Below are records; report the number of lines among them that include the word "профиль", and nothing further.

◆ ◆ ◆ ◆

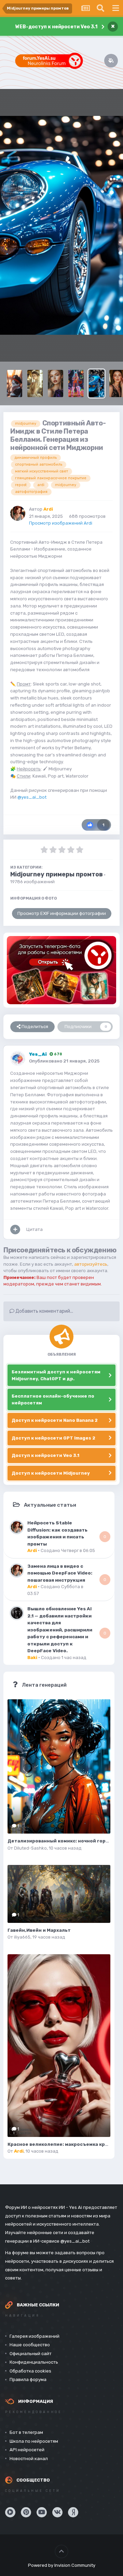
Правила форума (28, 2379)
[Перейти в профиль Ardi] (17, 513)
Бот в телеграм (26, 2432)
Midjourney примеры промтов (56, 874)
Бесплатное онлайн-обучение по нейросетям (53, 1399)
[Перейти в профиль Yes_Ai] (17, 1058)
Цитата (34, 1229)
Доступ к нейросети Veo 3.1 (45, 1455)
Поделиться (34, 1026)
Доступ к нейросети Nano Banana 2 (55, 1420)
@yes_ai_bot (31, 797)
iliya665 (22, 1937)
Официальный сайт (31, 2353)
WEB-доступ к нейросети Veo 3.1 (56, 27)
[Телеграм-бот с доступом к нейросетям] (61, 970)
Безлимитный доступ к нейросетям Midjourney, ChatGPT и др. (56, 1375)
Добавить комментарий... (43, 1311)
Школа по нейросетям (34, 2441)
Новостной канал (29, 2458)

◆ ◆ ◆ ◆

== Task response ==
2